Your objective:
From the line below that contains "Task: Click the buyer NIP 0001000101 text" to the line that contains "This screenshot has height=1080, width=781.", repeat every line exactly, both ends included, and nothing else.

Recorded data:
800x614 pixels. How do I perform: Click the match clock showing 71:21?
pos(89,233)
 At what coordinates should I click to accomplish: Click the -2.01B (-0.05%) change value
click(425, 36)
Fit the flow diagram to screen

--

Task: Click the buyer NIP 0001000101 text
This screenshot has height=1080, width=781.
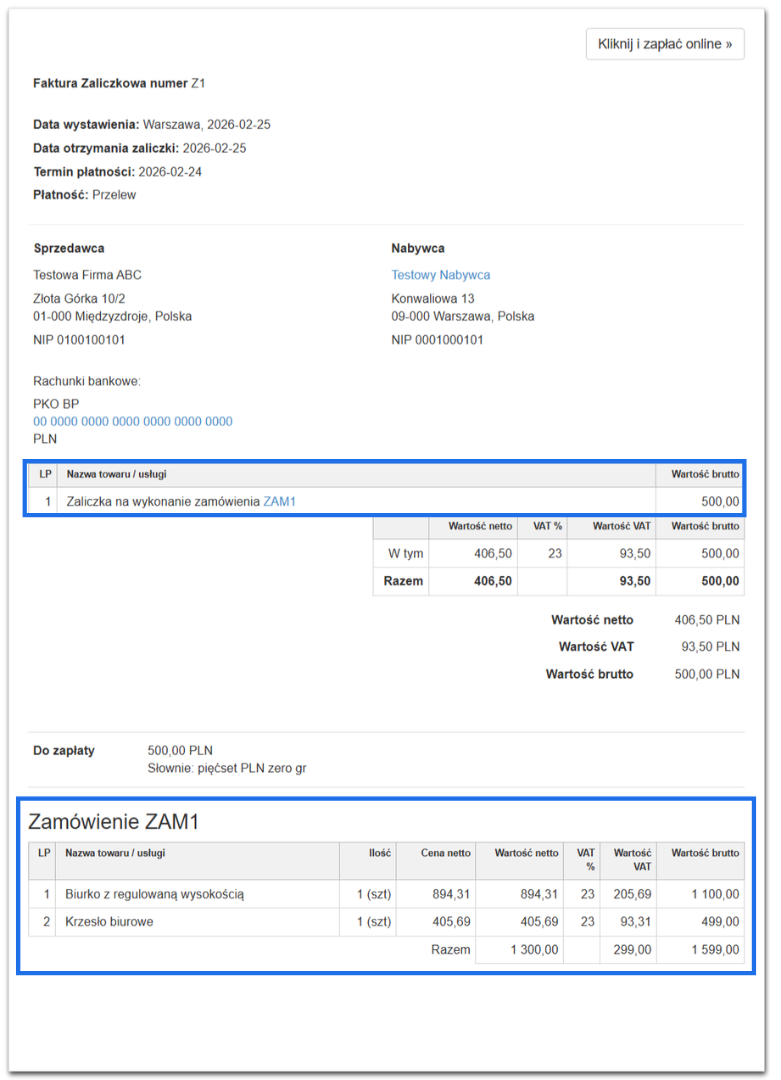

Exercise result:
Task: Click the buyer NIP 0001000101 text
This screenshot has height=1080, width=781.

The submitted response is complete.